Four weeks later, the good karma that I had unwittingly set in motion returned.

Under the Tree

My wife and I are spending Christmas at her parent’s place this year, and much, much to my surprise, I found this delightful bottle in a present from my mother and father in-law. They had been reading my blog and knew the value of this whiskey but had, unsurprisingly, had zero luck finding a bottle whenever they checked the LCBO’s around where they live.

My mother in-law, inspired by how I had made a point of leaving something on the shelf for the next guy, became determined to find a bottle for me. Further inspired by how I had found my bottles by simply looking for bottles hiding in plain sight, she had a plan. She began to call each of the local stores to simply ask if they had any available. After a few stores replied with fatigued and understandable “no’s”, one store whose online inventory showed zero, said that yes, they were showing 80 bottles in stock yet the clerk she was speaking to was certain there was none on the shelves. Sensing opportunity, my mother in-law forged ahead, asking the clerk if they could please go back into the store room and physically check if the product was actually there.

A few minutes later she was rewarded with a “yes it’s here, but we can’t hold any for you”. Indeed it was there, hiding in not-quite-so plain sight.

“So if we come down to the store you can pull a bottle for us?”

“Sure, I can do that.”

No concern she thought, there was almost no chance that 80 bottles that weren’t even on the shelf yet would sell during the twenty minutes it would take to drive to the store. Mother and father in-law were off to the store and a few days later, I found something wonderful under the tree for me on Christmas, along with a wonderful story to accompany it.

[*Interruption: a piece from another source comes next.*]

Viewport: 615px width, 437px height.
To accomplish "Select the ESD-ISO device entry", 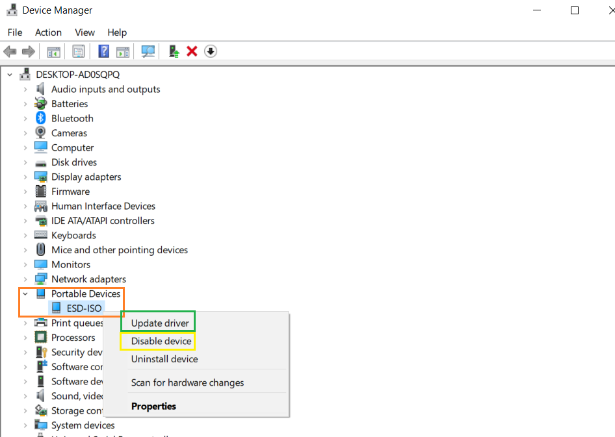I will 85,308.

Thank you, Patricia and Dennis.

So what was under your tree this year?


Happy foraging!


Can Crown Royal Meet Demand?

It’s been about three weeks now since Jim Murray’s annual proclamation about the ‘Best Whiskies In The World’. Here in Ontario, the LCBO has struggled to meet the truly remarkable demand for Crown Royal’s Northern Harvest created by Mr. Murray. Since the announcement three weeks ago, the LCBO has been restocking between 500 to 1000 bottles per day (usually closer to 1000) and still consistently sells out the entire amount within 24 hours.


This is amazing. Considering that stores in smaller communities that receive a hundred bottles still sell out in a day speaks to the lengths that some people are willing to travel to get their hands on a bottle. The LCBO is following a strict no reserve and no specialty order policy for this item and yet it still doesn’t last a day on the shelves. According to the Toronto Star, people are even purchasing locally to send to friends and family outside of Canada due to the international unavailability and demand. Apparently the world wants this rye as much as we do.

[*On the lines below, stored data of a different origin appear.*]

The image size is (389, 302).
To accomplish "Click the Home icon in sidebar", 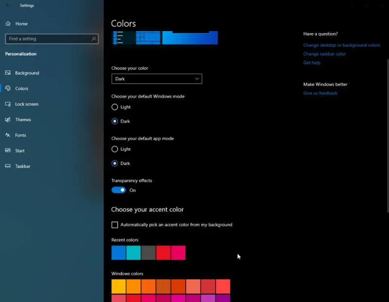I will (8, 24).
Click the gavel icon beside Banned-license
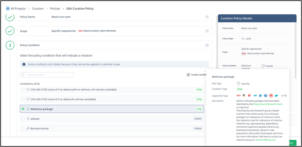The width and height of the screenshot is (302, 147). (28, 128)
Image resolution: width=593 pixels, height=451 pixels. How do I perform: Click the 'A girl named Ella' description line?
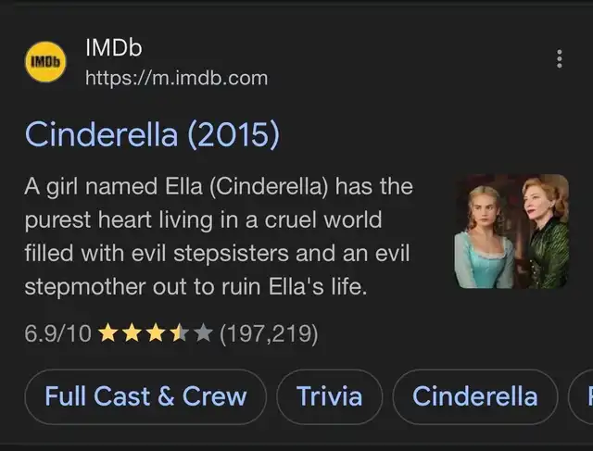coord(219,187)
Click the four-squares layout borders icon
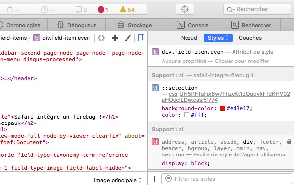This screenshot has width=294, height=185. (115, 38)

So it begs the question: how long before there’s no more supply? No doubt there will be an additional demand spike over the holidays, both as gifts and for general sharing, exacerbated further with the seasonal price reduction. But by the numbers, LCBO had just over 45,000 bottles on hand in November, and has secured a further 56,000 either being delivered now or over the next couple of weeks so even at the current burn rate, we should be set for a few months.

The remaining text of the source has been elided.